The reaction in Turkey to the recent death of Ertugrul Osman, heir to the Ottoman throne and successor to the last Caliph, could not be more shocking. Islamists in kaftans and long beards gathered in Istanbul two weeks ago to bury the titular head of the world Muslim community, a scotch-drinking, classical music-listening Western Turk who until recently lived on New York City’s Upper East Side.

The Islamists’ embrace of Osman, a descendant of the westernized Ottoman sultans, provides a periscope into the Islamist mind: Islamism is not about religion or reality. Rather it is a myth and a subversion of reality intended to promote Islamism, a utopian ideology. Osman, raised by a line of West-leaning caliphs and sultans, loved Ataturk’s Turkey, yet the Islamists abused his funeral and the memory of the caliphate, changing it into a symbol for their anti-Western, anti-secular and anti-liberal agenda.

Were Ertugrul Osman alive and were the Ottomans around today, he would be Sultan Osman V and no doubt, he would be going after the fundamentalists who abused his funeral in an attempt to distort his legacy.

────────────────────────────────────────

BRIEF A: In the piece on Ertugrul Osman's funeral, take the part that opens with "The reaction in" and closes with "Upper East Side." and write it out with "Istanbul" switched to "Ankara".
BRIEF B: Carry on the piece on Ertugrul Osman's funeral past its final sentence.
These lines have no connection to the piece on Ertugrul Osman's funeral.

Dataset records:

────────────────────────────────────────

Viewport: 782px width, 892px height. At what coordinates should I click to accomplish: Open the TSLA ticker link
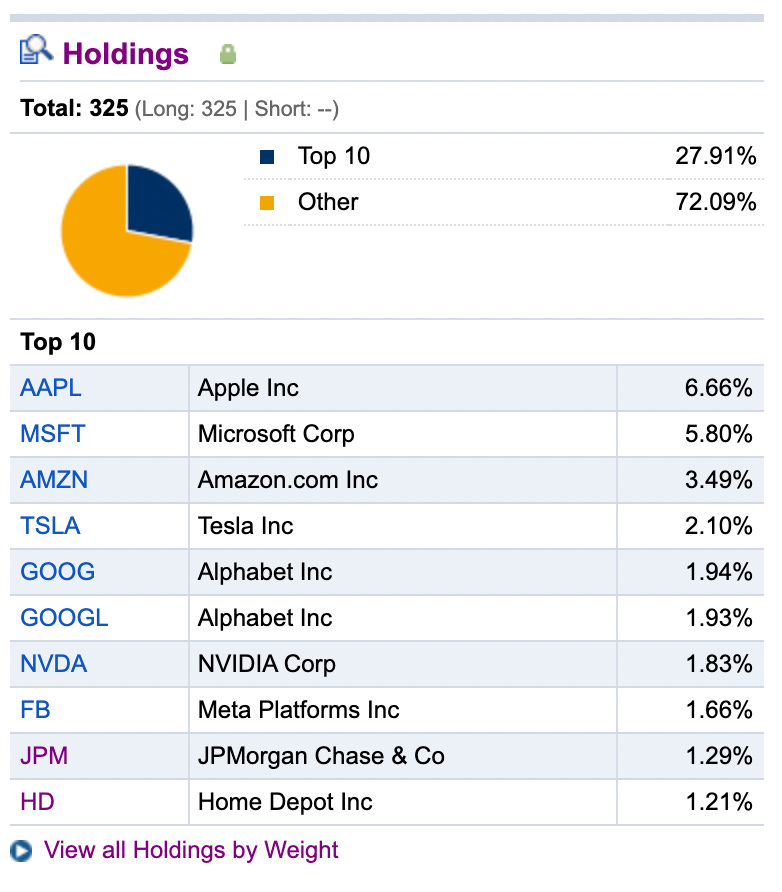(x=50, y=526)
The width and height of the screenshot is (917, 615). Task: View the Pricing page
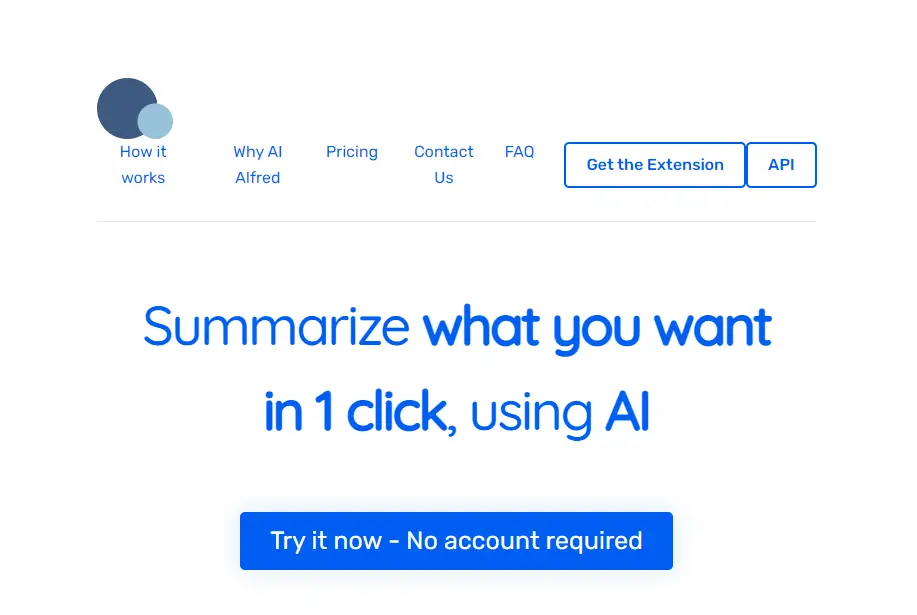(352, 151)
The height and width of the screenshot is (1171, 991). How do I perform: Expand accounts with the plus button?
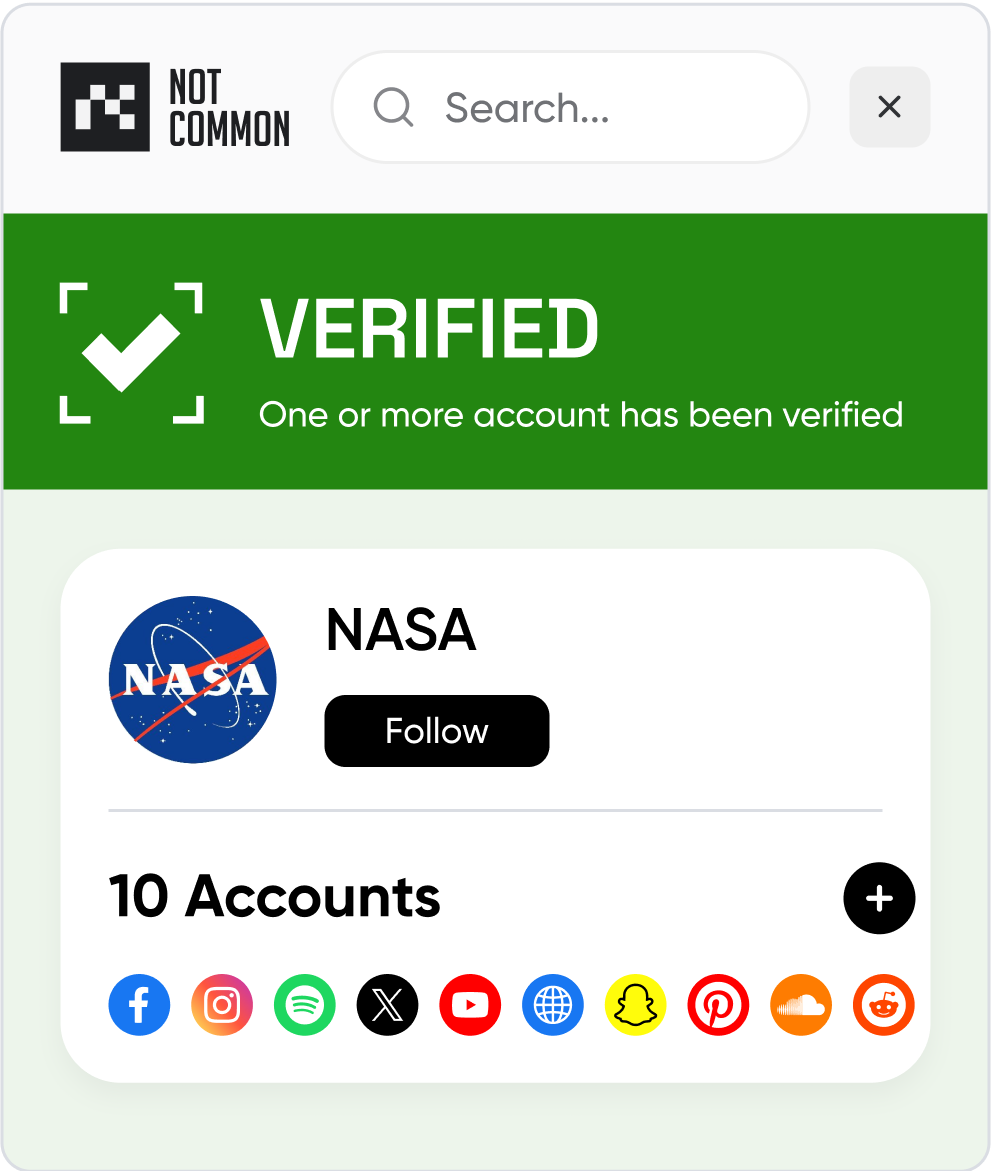click(x=879, y=898)
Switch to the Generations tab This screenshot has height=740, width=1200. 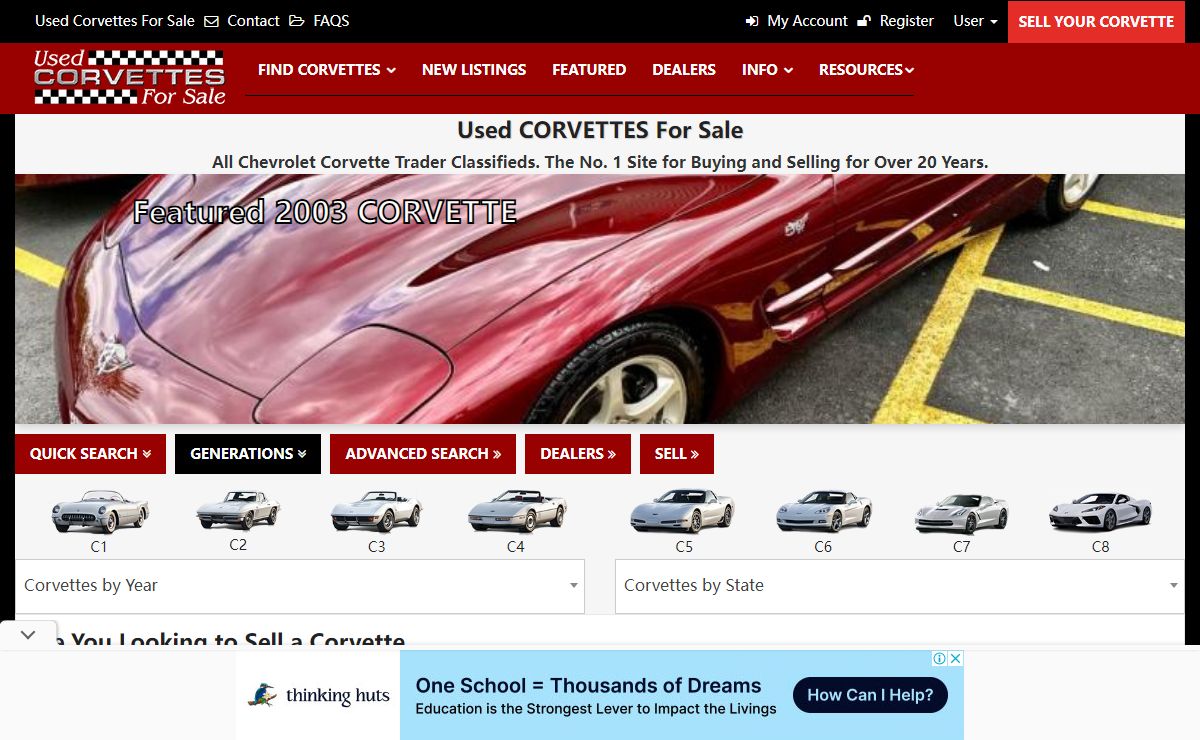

────────────────────────────────────────

FINAL ANSWER A:
The reaction in Turkey to the recent death of Ertugrul Osman, heir to the Ottoman throne and successor to the last Caliph, could not be more shocking. Islamists in kaftans and long beards gathered in Ankara two weeks ago to bury the titular head of the world Muslim community, a scotch-drinking, classical music-listening Western Turk who until recently lived on New York City’s Upper East Side.

FINAL ANSWER B:
Despite what the Islamists want the world to believe, the Ottoman caliphate was not anti-Western. The Ottoman Empire always interacted with the West — an interaction that goes all the way back to 16th-century Sultan Suleyman the Magnificent, who envisioned himself as the Holy Roman emperor. In the 18th and 19th centuries, the Ottoman sultans and caliphs embarked on a program of intense reforms to remake the Ottoman Empire in the Western image to match up with European powers. To this end, the caliphs launched institutions of secular education, and paved the way for women’s emancipation by enrolling them in those schools. By the beginning of the 19th century, the sultans and caliphs of the Ottoman Empire embodied Western life and Western values. The last caliph, Abdulmecid Efendi, considered the Ottoman state a Western power with a Western destiny. An enlightened man and avid artist, the caliph’s sought-after paintings, including nudes, are on exhibition at various museums, such as Istanbul’s new museum of Modern Art.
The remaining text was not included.